— Exercise material —

<<<<

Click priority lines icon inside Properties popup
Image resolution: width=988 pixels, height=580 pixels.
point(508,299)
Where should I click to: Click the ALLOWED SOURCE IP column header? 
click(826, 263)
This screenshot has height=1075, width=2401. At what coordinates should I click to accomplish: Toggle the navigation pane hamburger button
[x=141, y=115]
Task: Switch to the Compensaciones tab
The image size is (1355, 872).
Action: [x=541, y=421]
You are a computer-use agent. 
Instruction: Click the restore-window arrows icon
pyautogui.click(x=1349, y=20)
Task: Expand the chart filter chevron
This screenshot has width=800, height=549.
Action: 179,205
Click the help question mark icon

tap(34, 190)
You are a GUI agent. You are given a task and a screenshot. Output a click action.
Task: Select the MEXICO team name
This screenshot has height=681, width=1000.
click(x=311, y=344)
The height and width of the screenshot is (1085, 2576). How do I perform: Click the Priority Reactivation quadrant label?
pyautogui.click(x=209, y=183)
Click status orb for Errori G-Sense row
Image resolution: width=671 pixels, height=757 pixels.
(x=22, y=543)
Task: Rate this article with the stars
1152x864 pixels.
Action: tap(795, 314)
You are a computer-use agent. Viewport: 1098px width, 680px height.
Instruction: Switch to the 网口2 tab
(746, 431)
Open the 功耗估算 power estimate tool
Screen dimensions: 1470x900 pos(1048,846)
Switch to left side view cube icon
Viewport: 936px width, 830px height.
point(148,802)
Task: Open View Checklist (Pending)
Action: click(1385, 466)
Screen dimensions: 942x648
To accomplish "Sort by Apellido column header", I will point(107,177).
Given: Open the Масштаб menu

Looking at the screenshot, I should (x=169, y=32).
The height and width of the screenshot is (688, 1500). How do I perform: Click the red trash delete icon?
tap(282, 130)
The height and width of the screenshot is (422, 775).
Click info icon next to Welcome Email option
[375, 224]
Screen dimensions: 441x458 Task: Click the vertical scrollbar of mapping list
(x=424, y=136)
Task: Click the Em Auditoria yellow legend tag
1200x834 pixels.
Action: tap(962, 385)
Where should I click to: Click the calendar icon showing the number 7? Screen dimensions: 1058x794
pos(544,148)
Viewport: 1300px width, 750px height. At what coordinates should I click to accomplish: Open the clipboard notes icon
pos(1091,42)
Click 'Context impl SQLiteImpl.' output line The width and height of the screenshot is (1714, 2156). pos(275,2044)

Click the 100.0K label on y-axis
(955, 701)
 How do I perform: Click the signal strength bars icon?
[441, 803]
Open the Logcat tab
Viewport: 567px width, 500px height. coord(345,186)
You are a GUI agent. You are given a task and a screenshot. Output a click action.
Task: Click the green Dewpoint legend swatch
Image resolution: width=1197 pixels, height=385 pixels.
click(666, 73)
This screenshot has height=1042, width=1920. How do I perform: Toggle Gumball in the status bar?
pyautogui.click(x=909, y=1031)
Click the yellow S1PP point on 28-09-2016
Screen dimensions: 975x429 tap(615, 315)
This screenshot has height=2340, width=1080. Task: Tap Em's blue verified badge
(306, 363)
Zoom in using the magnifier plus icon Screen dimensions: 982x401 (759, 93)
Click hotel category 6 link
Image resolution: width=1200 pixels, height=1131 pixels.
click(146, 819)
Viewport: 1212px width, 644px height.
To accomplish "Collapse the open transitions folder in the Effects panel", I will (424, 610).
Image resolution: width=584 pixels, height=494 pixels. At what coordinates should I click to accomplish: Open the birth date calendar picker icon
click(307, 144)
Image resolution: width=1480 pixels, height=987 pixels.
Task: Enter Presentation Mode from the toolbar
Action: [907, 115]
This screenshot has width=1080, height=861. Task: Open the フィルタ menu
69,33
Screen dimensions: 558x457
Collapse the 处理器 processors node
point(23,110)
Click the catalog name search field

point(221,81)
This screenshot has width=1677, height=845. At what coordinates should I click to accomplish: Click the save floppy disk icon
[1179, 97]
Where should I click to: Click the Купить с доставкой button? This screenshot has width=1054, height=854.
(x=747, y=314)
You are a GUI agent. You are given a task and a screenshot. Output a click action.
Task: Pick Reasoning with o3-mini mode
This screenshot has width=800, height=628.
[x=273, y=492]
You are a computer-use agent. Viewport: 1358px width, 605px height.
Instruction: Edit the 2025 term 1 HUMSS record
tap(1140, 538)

>>>>

— Exercise requirements —
Extract all of the data above and output it character for character.

— Solution —
Click priority lines icon inside Properties popup
Image resolution: width=988 pixels, height=580 pixels.
point(508,299)
Where should I click to: Click the ALLOWED SOURCE IP column header? 
click(826, 263)
This screenshot has height=1075, width=2401. At what coordinates should I click to accomplish: Toggle the navigation pane hamburger button
[x=141, y=115]
Task: Switch to the Compensaciones tab
The image size is (1355, 872).
Action: [x=541, y=421]
You are a computer-use agent. 
Instruction: Click the restore-window arrows icon
pyautogui.click(x=1349, y=20)
Task: Expand the chart filter chevron
This screenshot has width=800, height=549.
Action: 179,205
Click the help question mark icon

tap(34, 190)
You are a GUI agent. You are given a task and a screenshot. Output a click action.
Task: Select the MEXICO team name
This screenshot has height=681, width=1000.
click(x=311, y=344)
The height and width of the screenshot is (1085, 2576). How do I perform: Click the Priority Reactivation quadrant label?
pyautogui.click(x=209, y=183)
Click status orb for Errori G-Sense row
Image resolution: width=671 pixels, height=757 pixels.
(x=22, y=543)
Task: Rate this article with the stars
1152x864 pixels.
Action: tap(795, 314)
You are a computer-use agent. Viewport: 1098px width, 680px height.
Instruction: Switch to the 网口2 tab
(746, 431)
Open the 功耗估算 power estimate tool
Screen dimensions: 1470x900 pos(1048,846)
Switch to left side view cube icon
Viewport: 936px width, 830px height.
point(148,802)
Task: Open View Checklist (Pending)
Action: click(1385, 466)
Screen dimensions: 942x648
To accomplish "Sort by Apellido column header", I will point(107,177).
Given: Open the Масштаб menu

Looking at the screenshot, I should (x=169, y=32).
The height and width of the screenshot is (688, 1500). How do I perform: Click the red trash delete icon?
tap(282, 130)
The height and width of the screenshot is (422, 775).
Click info icon next to Welcome Email option
[375, 224]
Screen dimensions: 441x458 Task: Click the vertical scrollbar of mapping list
(x=424, y=136)
Task: Click the Em Auditoria yellow legend tag
1200x834 pixels.
Action: tap(962, 385)
Where should I click to: Click the calendar icon showing the number 7? Screen dimensions: 1058x794
pos(544,148)
Viewport: 1300px width, 750px height. At what coordinates should I click to accomplish: Open the clipboard notes icon
pos(1091,42)
Click 'Context impl SQLiteImpl.' output line The width and height of the screenshot is (1714, 2156). pos(275,2044)

Click the 100.0K label on y-axis
(955, 701)
 How do I perform: Click the signal strength bars icon?
[441, 803]
Open the Logcat tab
Viewport: 567px width, 500px height. coord(345,186)
You are a GUI agent. You are given a task and a screenshot. Output a click action.
Task: Click the green Dewpoint legend swatch
Image resolution: width=1197 pixels, height=385 pixels.
click(666, 73)
This screenshot has height=1042, width=1920. How do I perform: Toggle Gumball in the status bar?
pyautogui.click(x=909, y=1031)
Click the yellow S1PP point on 28-09-2016
Screen dimensions: 975x429 tap(615, 315)
This screenshot has height=2340, width=1080. Task: Tap Em's blue verified badge
(306, 363)
Zoom in using the magnifier plus icon Screen dimensions: 982x401 (759, 93)
Click hotel category 6 link
Image resolution: width=1200 pixels, height=1131 pixels.
click(146, 819)
Viewport: 1212px width, 644px height.
To accomplish "Collapse the open transitions folder in the Effects panel", I will (424, 610).
Image resolution: width=584 pixels, height=494 pixels. At what coordinates should I click to accomplish: Open the birth date calendar picker icon
click(307, 144)
Image resolution: width=1480 pixels, height=987 pixels.
Task: Enter Presentation Mode from the toolbar
Action: [907, 115]
This screenshot has width=1080, height=861. Task: Open the フィルタ menu
69,33
Screen dimensions: 558x457
Collapse the 处理器 processors node
point(23,110)
Click the catalog name search field

point(221,81)
This screenshot has width=1677, height=845. At what coordinates should I click to accomplish: Click the save floppy disk icon
[1179, 97]
Where should I click to: Click the Купить с доставкой button? This screenshot has width=1054, height=854.
(x=747, y=314)
You are a GUI agent. You are given a task and a screenshot. Output a click action.
Task: Pick Reasoning with o3-mini mode
This screenshot has width=800, height=628.
[x=273, y=492]
You are a computer-use agent. Viewport: 1358px width, 605px height.
Instruction: Edit the 2025 term 1 HUMSS record
tap(1140, 538)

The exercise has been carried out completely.